Repulsed by what he had just been shown, Santiago yelled at Yolanda, "Why did you have to show me that? That…that…" At a loss for words, he redirected his sentence. "What does that have to do with me?"
"All in time," Yolanda replied soothingly, "All in time." With another hand gesture, the scene changed once more.
This time, they arrived to find a somewhat older Angela slumped resignedly on a couch, a man sitting across from her. The man spoke anxiously to her, apparently trying to coax something out of her. "Come, Angela. Tell me, please. Who is it you are trying to protect? No one believes that it is him. You only told your brothers that it was because you didn't believe they would dare go up against Santiago Nasar." Santiago jerked in surprise at the mention of his name.
Angela barely acknowledged the man's arguments, hardly looking up from her embroidery. Her only response was to say, "Don't beat it to death, cousin. He was the one. I should know."
Upon his return to the room, Santiago found Yolanda occupied for the first time since he had been there. She was turned away from him, and he crossed the room to see what she could possibly be doing. He looked over her shoulder to find that she was writing in a journal of some sort. The current page read, "Yes, it is I, Yolanda Xius, who has been taking-" Santiago could read no more because at that point Yolanda noticed him behind her and snapped shut the book.
She looked somewhat indignant, but that quickly passed, and she asked him calmly, "Are you satisfied? Do you understand now why you have died?"
"On the contrary," Santiago sighed, now more confused than ever, "I have less of an idea now than I did while I was being stabbed to death."

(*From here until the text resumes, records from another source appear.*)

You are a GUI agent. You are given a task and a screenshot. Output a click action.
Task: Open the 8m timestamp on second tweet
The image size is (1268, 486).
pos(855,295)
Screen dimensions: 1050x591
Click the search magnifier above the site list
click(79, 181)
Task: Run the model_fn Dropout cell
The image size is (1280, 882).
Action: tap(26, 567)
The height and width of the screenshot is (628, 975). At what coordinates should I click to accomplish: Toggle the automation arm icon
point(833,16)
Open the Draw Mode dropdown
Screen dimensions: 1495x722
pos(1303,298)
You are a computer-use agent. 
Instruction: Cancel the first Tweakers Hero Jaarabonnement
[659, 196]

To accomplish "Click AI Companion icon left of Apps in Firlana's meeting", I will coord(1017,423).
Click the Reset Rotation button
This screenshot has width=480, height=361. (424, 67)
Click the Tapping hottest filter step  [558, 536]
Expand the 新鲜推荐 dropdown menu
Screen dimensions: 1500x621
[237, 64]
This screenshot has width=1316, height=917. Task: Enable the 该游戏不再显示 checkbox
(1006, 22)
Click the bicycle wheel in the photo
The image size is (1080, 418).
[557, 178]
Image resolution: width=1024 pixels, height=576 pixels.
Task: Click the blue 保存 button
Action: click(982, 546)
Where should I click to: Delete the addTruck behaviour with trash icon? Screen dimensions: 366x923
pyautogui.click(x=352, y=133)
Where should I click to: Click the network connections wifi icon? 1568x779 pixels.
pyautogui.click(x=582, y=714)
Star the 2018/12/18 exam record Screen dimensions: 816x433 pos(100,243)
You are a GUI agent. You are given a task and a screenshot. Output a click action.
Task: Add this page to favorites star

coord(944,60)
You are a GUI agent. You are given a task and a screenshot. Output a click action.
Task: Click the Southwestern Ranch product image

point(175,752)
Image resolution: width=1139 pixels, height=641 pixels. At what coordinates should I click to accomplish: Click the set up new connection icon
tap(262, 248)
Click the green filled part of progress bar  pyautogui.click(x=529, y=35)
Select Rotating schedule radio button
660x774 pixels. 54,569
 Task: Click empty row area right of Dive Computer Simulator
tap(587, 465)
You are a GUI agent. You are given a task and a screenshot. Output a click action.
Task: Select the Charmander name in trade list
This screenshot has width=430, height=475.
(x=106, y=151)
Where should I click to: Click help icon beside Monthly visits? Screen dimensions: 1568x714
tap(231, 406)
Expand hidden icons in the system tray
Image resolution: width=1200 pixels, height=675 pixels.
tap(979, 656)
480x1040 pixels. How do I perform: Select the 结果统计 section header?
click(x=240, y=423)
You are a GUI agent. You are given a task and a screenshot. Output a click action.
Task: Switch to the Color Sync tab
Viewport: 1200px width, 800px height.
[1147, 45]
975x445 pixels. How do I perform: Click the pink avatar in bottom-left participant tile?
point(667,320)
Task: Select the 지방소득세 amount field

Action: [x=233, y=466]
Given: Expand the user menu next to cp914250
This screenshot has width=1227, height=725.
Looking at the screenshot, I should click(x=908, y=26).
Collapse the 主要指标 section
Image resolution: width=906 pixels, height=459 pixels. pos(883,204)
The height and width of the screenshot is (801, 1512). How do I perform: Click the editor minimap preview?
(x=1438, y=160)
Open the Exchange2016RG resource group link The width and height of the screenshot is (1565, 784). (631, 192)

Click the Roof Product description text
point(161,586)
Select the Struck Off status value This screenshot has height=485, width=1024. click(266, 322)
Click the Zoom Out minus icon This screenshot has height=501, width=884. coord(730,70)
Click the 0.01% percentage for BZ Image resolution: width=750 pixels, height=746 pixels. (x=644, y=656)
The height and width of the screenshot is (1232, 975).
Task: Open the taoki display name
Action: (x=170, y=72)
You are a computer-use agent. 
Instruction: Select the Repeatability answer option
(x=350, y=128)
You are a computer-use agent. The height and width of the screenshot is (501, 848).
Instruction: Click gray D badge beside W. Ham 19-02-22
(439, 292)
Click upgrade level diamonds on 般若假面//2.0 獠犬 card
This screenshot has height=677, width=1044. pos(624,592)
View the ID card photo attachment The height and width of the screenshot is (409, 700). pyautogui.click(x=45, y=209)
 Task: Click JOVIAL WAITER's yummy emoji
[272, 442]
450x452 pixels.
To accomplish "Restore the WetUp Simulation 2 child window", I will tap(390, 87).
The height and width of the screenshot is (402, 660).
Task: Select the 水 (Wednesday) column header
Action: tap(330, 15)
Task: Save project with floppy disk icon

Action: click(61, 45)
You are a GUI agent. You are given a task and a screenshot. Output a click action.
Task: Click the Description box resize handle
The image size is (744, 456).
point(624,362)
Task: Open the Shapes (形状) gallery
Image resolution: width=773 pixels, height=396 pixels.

"If you have not figured it out by now, this should make it clear to you," Yolanda said.
Another wave of the hand, another shift of setting, and Santiago was standing in the middle of a courtroom. There was Angela again, now on the witness stand. "And what do you know of the decedent, Santiago Nasar?" the investigating magistrate asked her.
Santiago leaned in with interest, wishing to finally discover what his part in all of this was. Although he knew she could not see him, it seemed as if Angela looked directly at him as she spoke, a silent apology in her eyes. "He was my perpetrator."